§ The problem: Output every line of the material exactly, omitting images.

*** Begin section ***

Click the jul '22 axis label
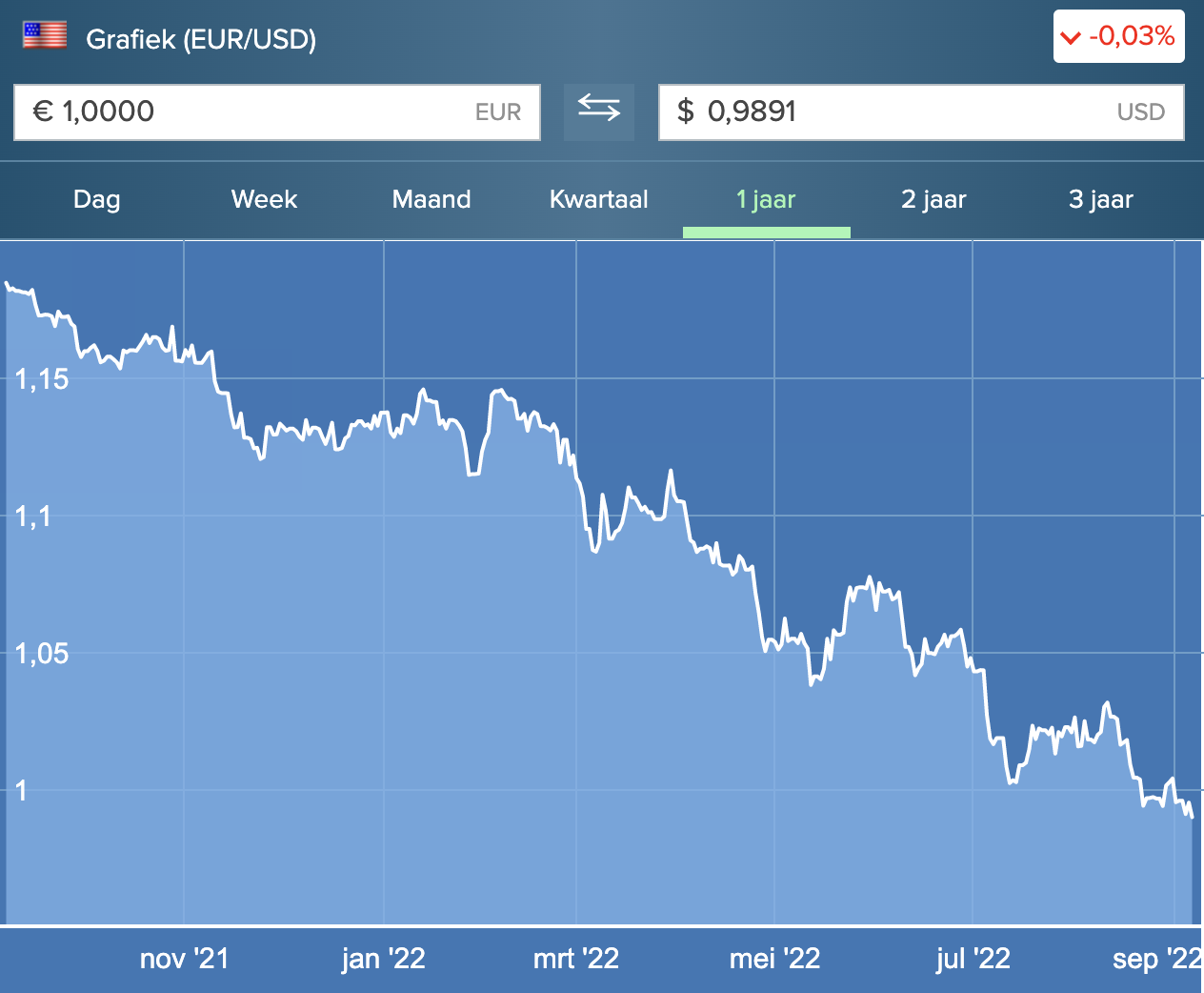The height and width of the screenshot is (993, 1204). coord(973,959)
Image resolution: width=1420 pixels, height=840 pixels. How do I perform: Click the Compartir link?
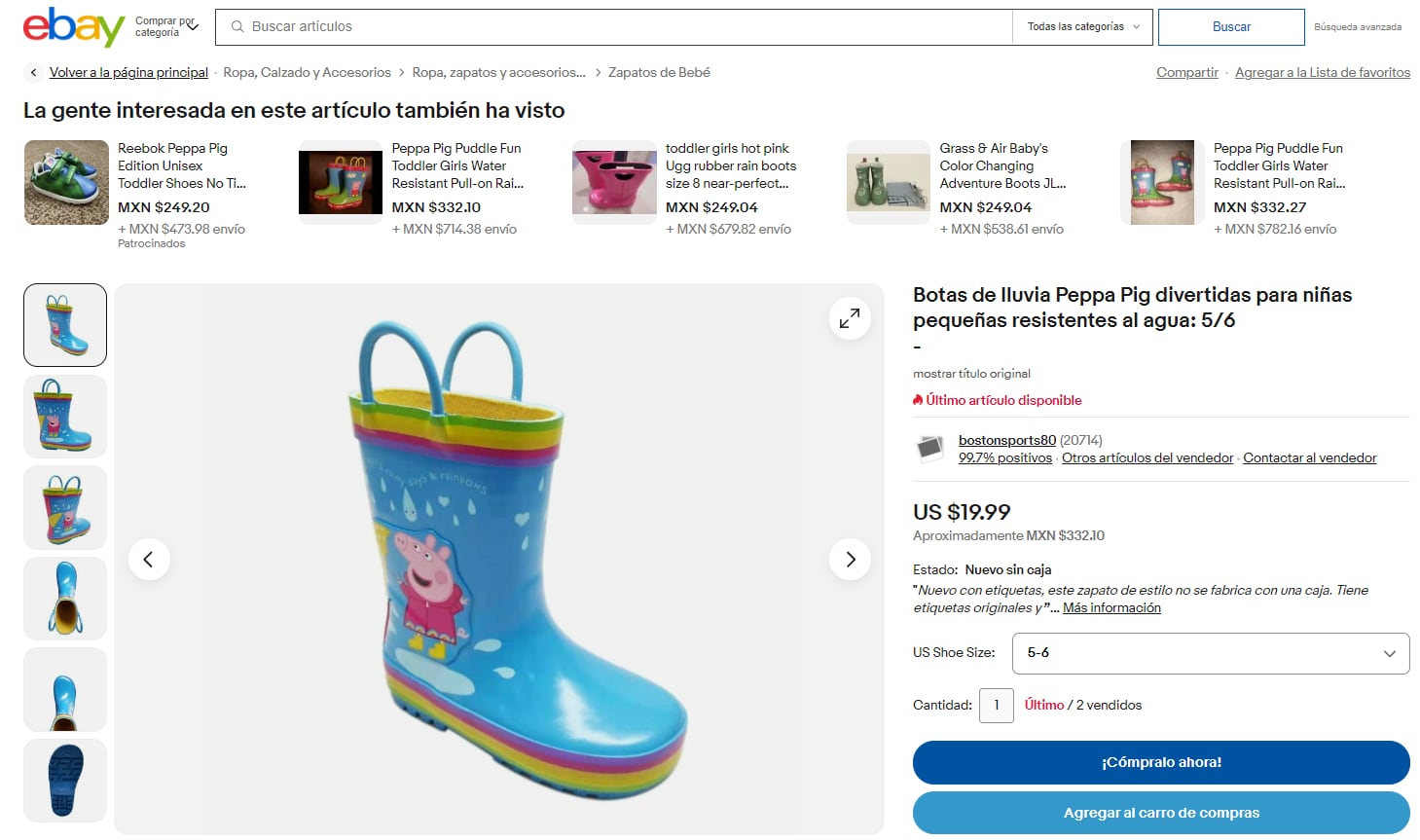[x=1186, y=72]
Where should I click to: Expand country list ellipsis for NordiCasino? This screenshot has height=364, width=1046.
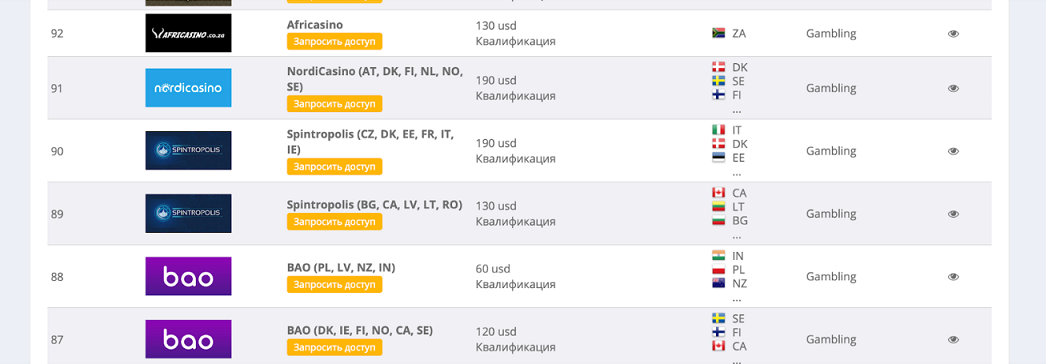tap(736, 110)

*** End section ***

§ Output for this exercise:
Click the jul '22 axis label
The height and width of the screenshot is (993, 1204). coord(973,959)
Image resolution: width=1420 pixels, height=840 pixels. How do I perform: Click the Compartir link?
[x=1186, y=72]
Where should I click to: Expand country list ellipsis for NordiCasino? This screenshot has height=364, width=1046.
tap(736, 110)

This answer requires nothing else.